Validation is another thing that ActiveRecord makes easy. You have to do it anyway, so why not have an easy way to do it? With the repetitive, boring, parts abstracted out?
class Post < ActiveRecord::Base
validates_presence_of :title
validates_length_of :title, :maximum => 80
end
vs
if params[:post][:title].blank? then
# complain
elsif params[:post][:title].length > 80 then
# complain again
end
Again, easy to specify, easy to validate. Want more validation? A single line to add to an ActiveRecord model. Convoluted code with multiple conditions is always harder to debug and test. Why not make it easy on you?
The final thing I really like about ActiveRecord instead of SQL are callbacks. Callbacks can be emulated with SQL triggers (which are only available in MySQL 5.0 or above), while ActiveRecord has had callbacks since way back then (I started on 0.13).
To summarize:
ActiveRecord makes the easy things easy;
ActiveRecord removes the boring, repetitive parts;
ActiveRecord does not prevent you from writing your own SQL (usually for performance reasons), and finally;
ActiveRecord is fully portable accross most database engines, while SQL itself is not (sometimes).

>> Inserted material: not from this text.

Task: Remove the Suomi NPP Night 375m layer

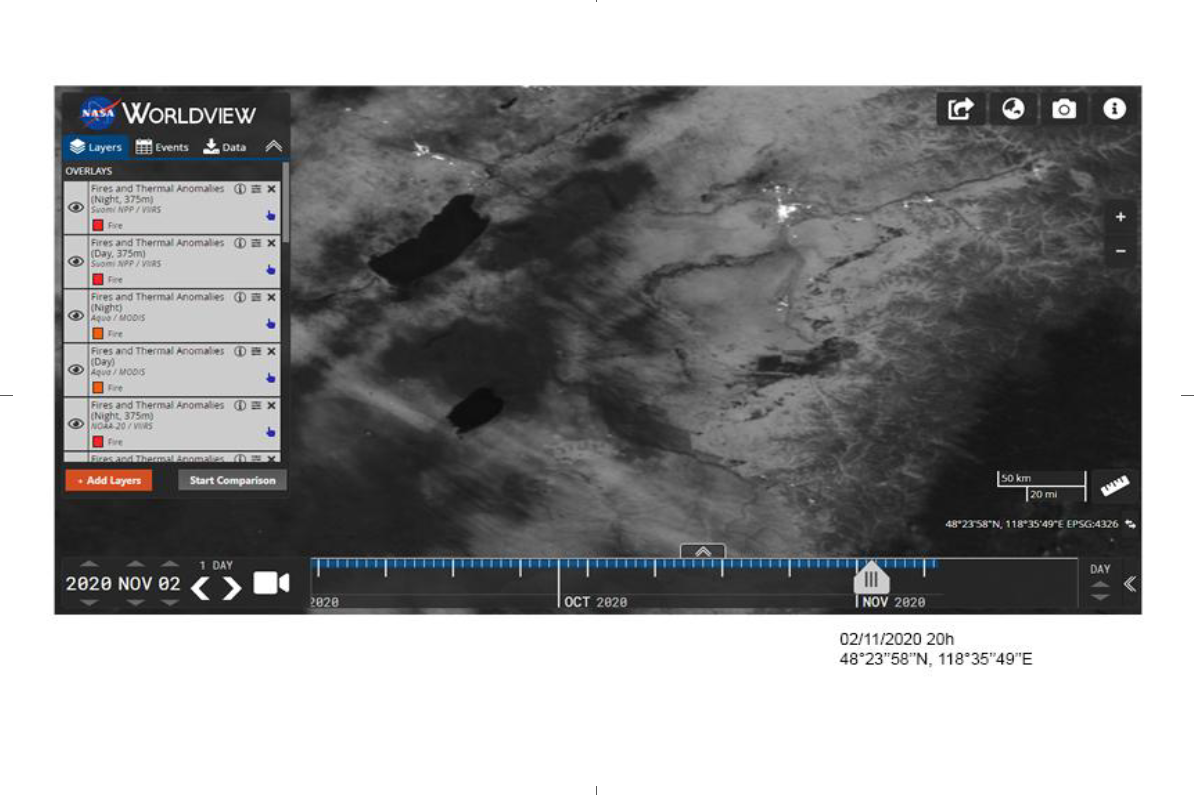Action: pyautogui.click(x=272, y=188)

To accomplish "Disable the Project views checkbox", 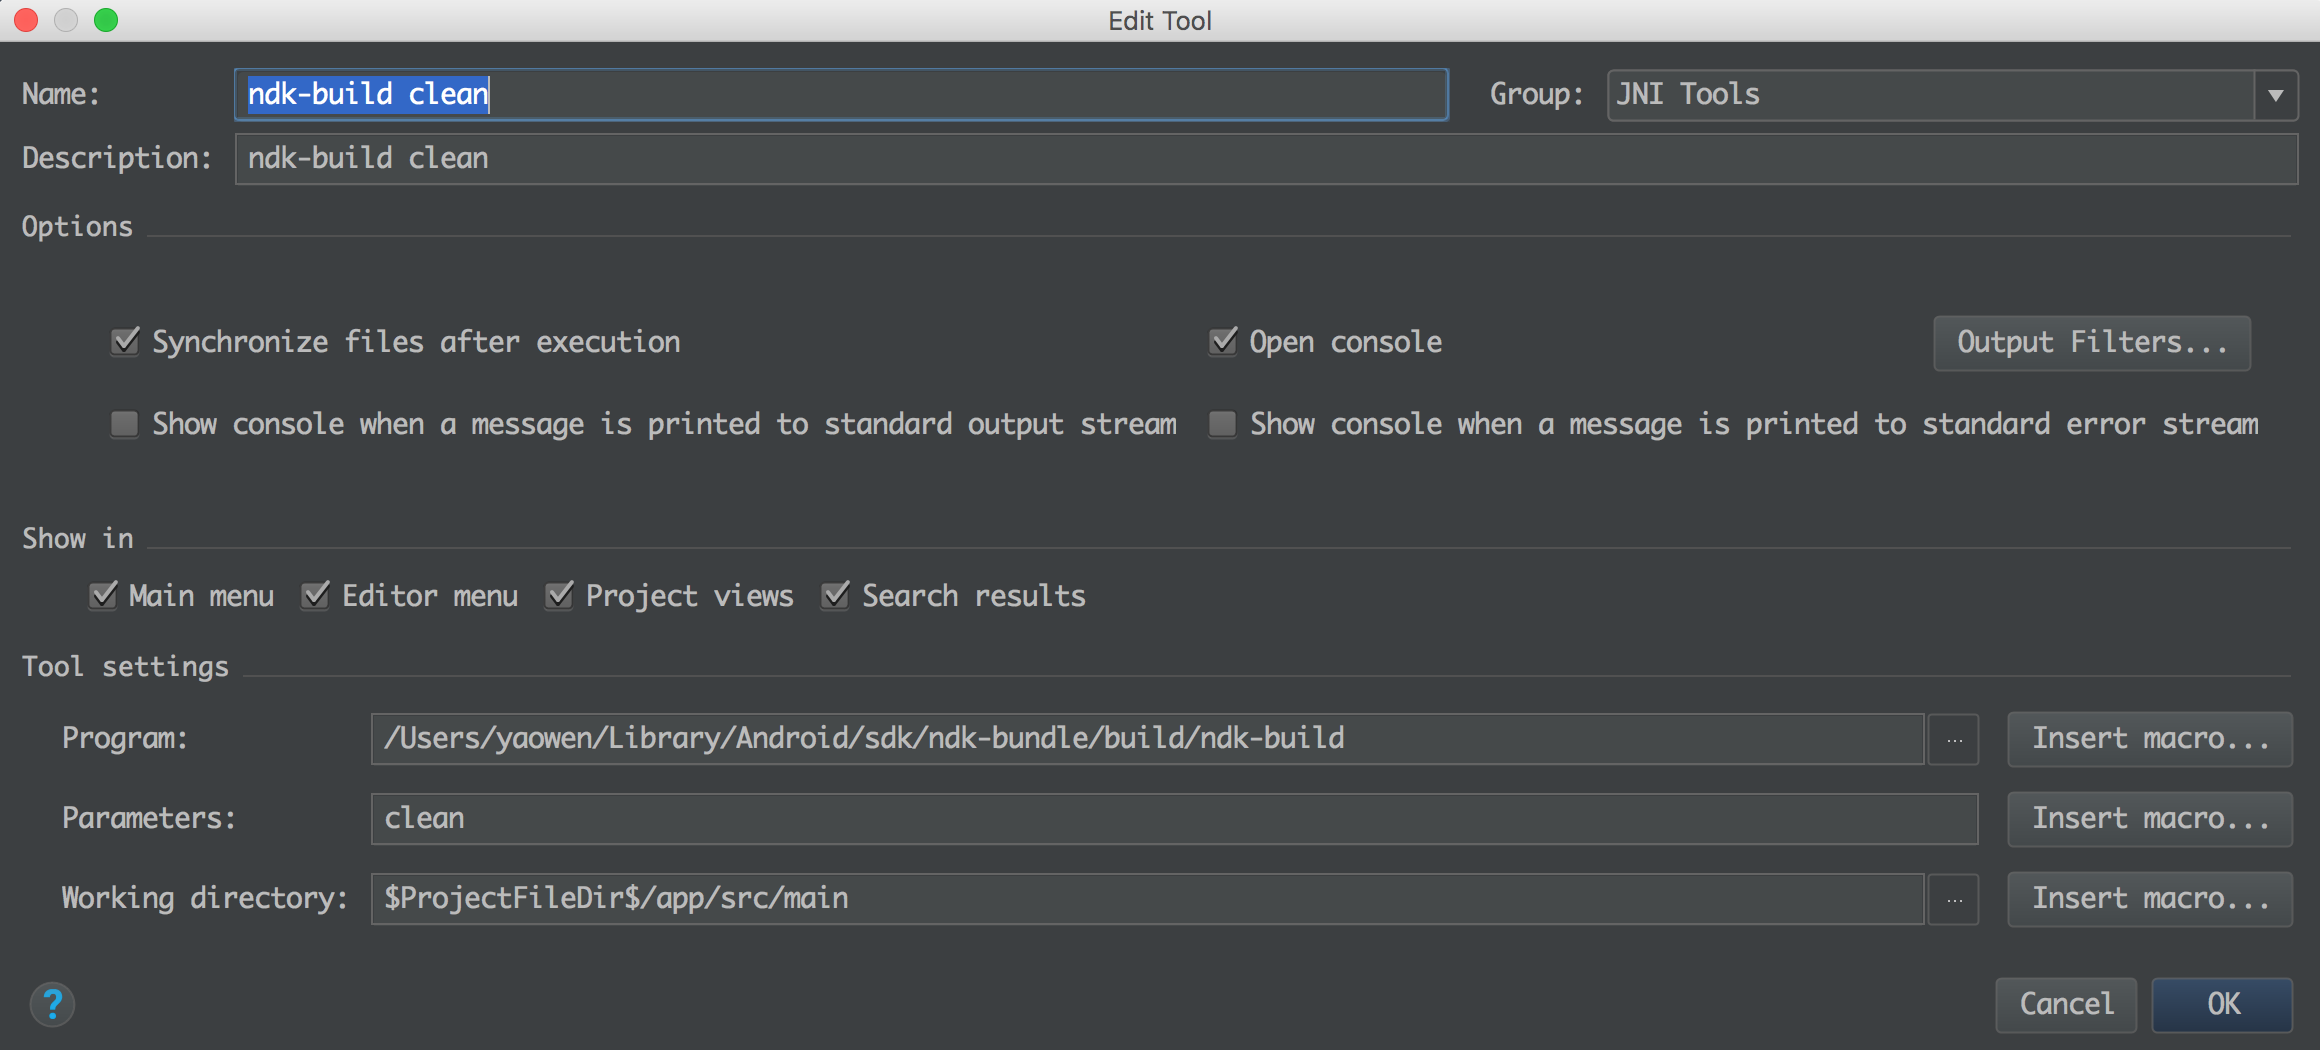I will pyautogui.click(x=559, y=596).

I know in your case you are talking specifically about MySQL, but still. Having the option is nice.
The idea here is that by putting your DB logic inside your Active Records, you're dealing with SQL code in one place, rather than spread all over your application. This makes it easier for the various layers of your application to follow the Single Responsibility Principle (that an object should have only one reason to change).
Here's an article on the Active Record pattern.
Avoiding SQL helps you when you decide to change the database scheme. The abstraction is also necessary for all kinds of things, like validation. I doesn't mean you don't get to write SQL: you can always do that if you feel the need for it. But you don't have to write a 5 line query where all you need is user.save. It's the rails philosophy to avoid unnecessary code.